Es curioso, pero el cristianismo nos dice justo lo contrario: no merecemos nada por nosotros mismos. Lo que tenemos es don inmerecido de Dios. Todo el honor y la gloria son del Señor, nosotros aspiramos a ser herramientas dóciles en sus Manos, porque de esta forma es como encontramos la razón de ser, vivir y seguir adelante día a día.
El que se ama a sí mismo (Jn 12,25) no puede amar a Dios, pero el que a causa de las desbordantes riquezas del amor divino, no se ama a sí mismo, éste ama a Dios. Un hombre como éste no busca jamás su propia gloria sino la de Dios, porque el que se ama a sí mismo busca su propia gloria. El que está unido a Dios ama la gloria de su creador. En efecto, lo propio de una alma sensible al amor de Dios es buscar constantemente la gloria de Dios cada vez que cumple sus mandamientos, y se alegra de su pasar desapercibido. Porque la gloria pertenece a Dios por su grandeza, y el pasar desapercibido es lo propio del hombre, porque eso le hace ser de la familia de Dios. Si obramos así nuestro gozo será grande como lo fue el de san Juan Bautista y comenzaremos a repetir sin cesar: «Él tiene que crecer y yo tengo que menguar» (Jn 3,30). (Diadoco de Foticé. La perfección espiritual, 12)
Negarnos a nosotros mismos puede parecer una propuesta sado-masoquista, pero es todo lo contrario, ya que cuando nos negamos es cuando nos encontramos. Cuando perdemos la vida por Cristo, es cuando la encontramos. Dicho de forma rápida, la evangelización es anti-marketiniana. No es una oferta que cree deseos inexistentes y nos urja a saciarlos con lo que nos ofrecen. Lo que Cristo nos ofrece es perdernos en El para ser otra persona diferente nacida del Agua y del Espíritu, como le indicó a Nicodemo.
San Juan Bautista dejó muy claro el camino: «Él tiene que crecer y yo tengo que menguar». Menguar para dejar espacio en nosotros a la Luz que nos llena e ilumina.

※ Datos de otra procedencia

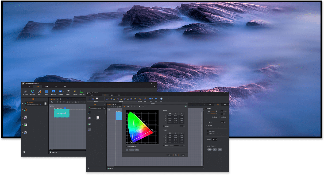Viewport: 324px width, 175px height.
Task: Select the hand pan tool in color dialog
Action: click(x=128, y=106)
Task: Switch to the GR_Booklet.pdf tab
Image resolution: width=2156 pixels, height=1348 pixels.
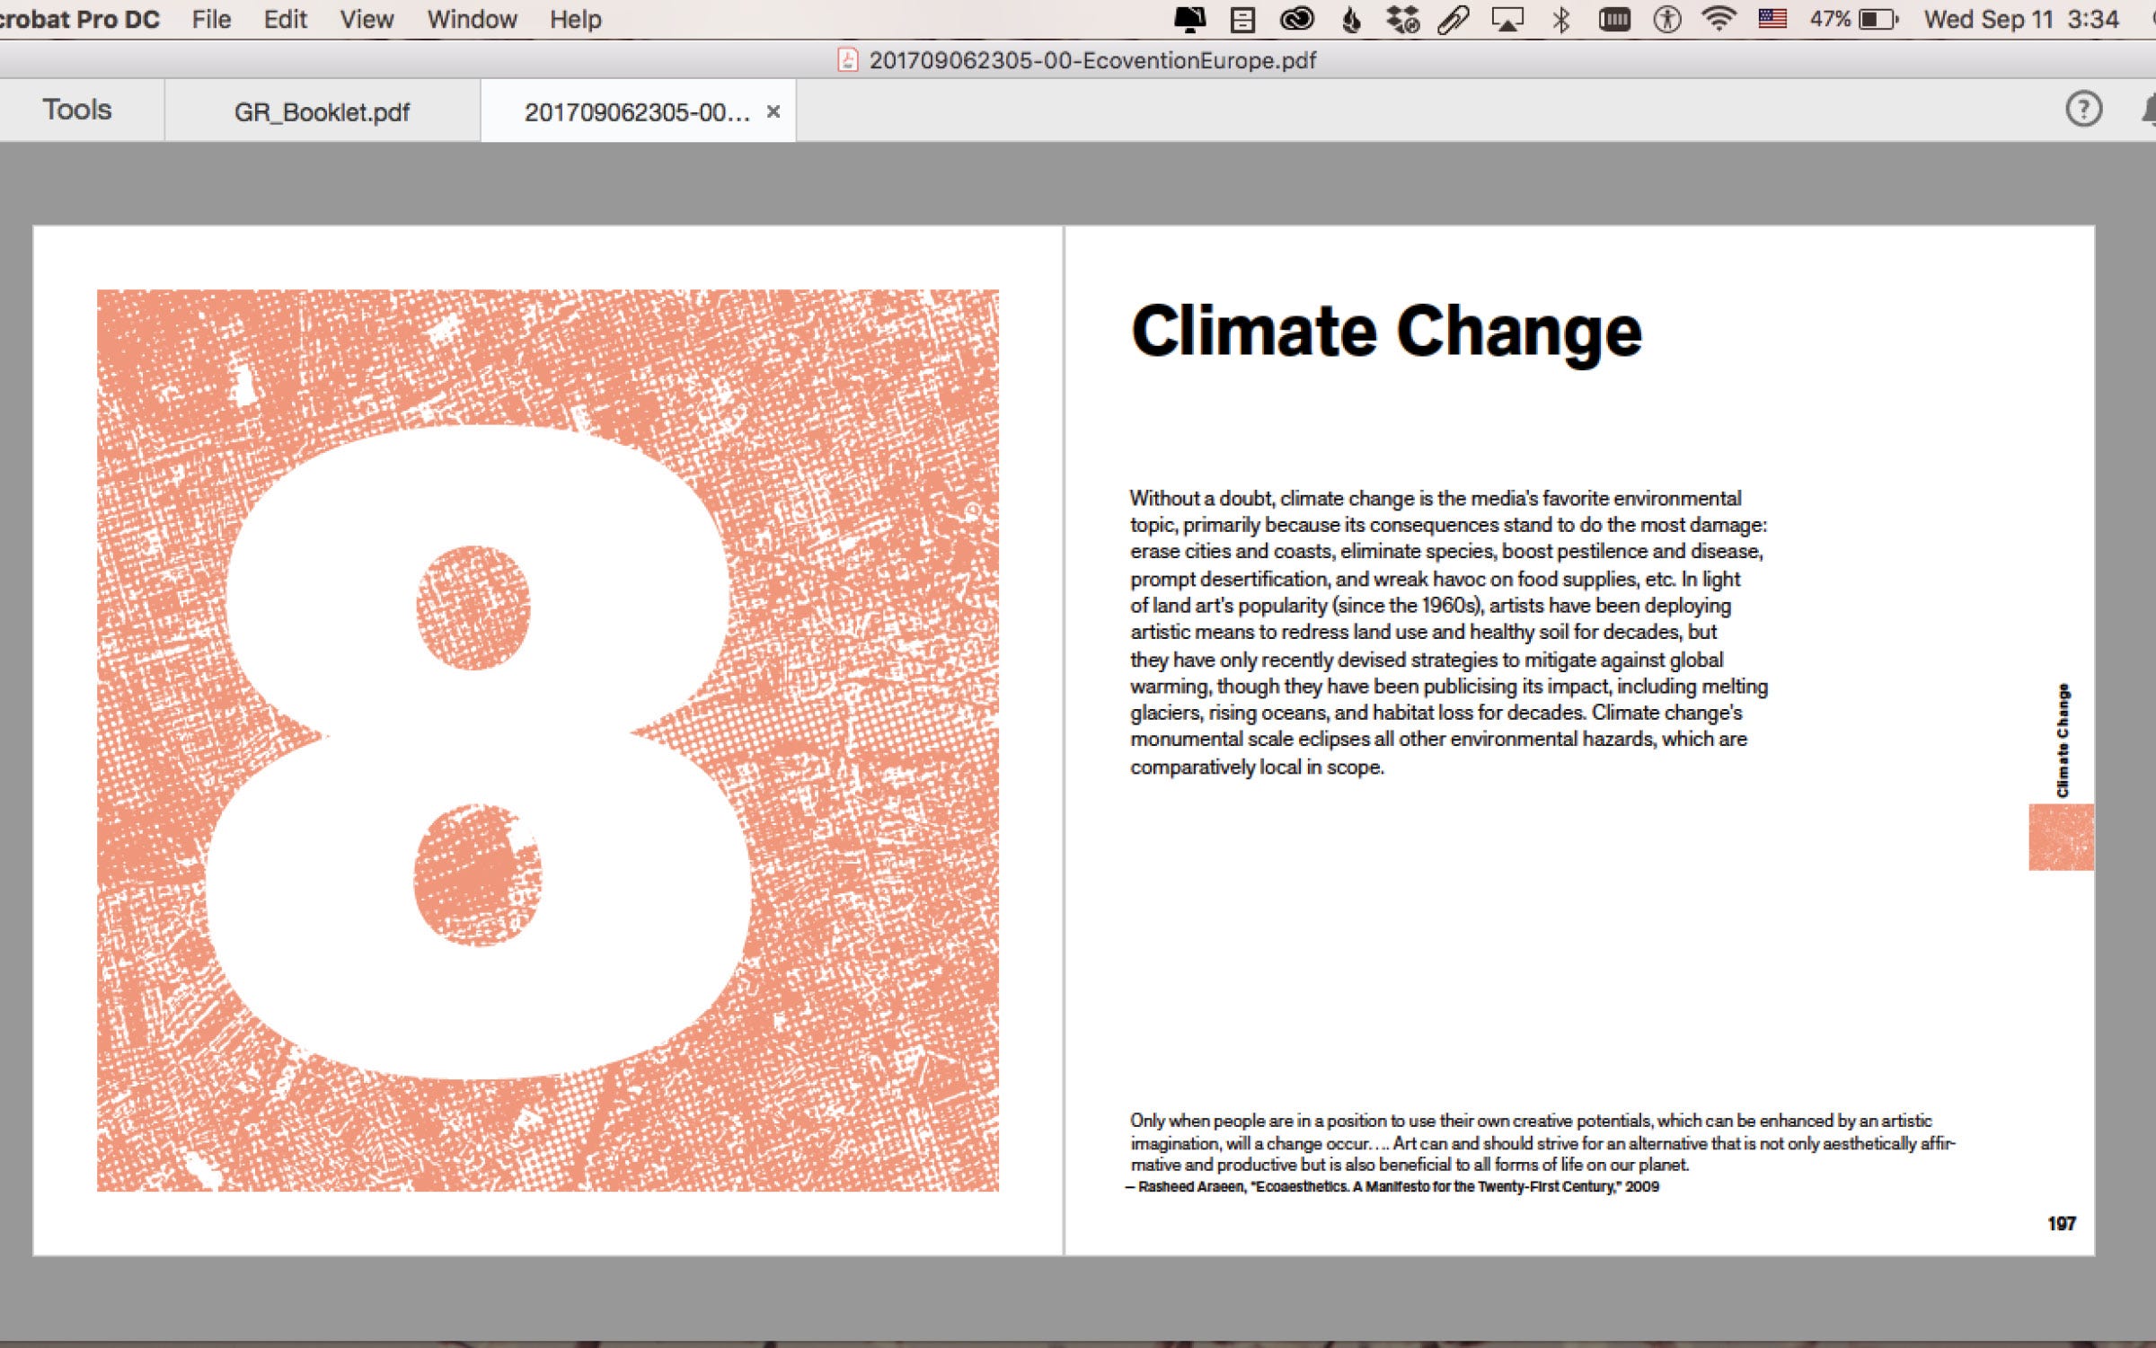Action: pos(322,111)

Nadie enciende una lámpara y la cubre con una vasija, o la pone debajo de un lecho, sino que la pone sobre un candelero, para que los que entren vean la luz. (Lc 8, 16)
Una vez se encienda la Luz, la evangelización se convierte en algo natural, no forzado, promocionado o pre-motivado. Quien se vacía para ser lámpara que contiene la Luz de Cristo, simplemente deja que brille la Luz que humildemente recoge en su interior.
Negarse a sí mismo es abrir el corazón a Dios.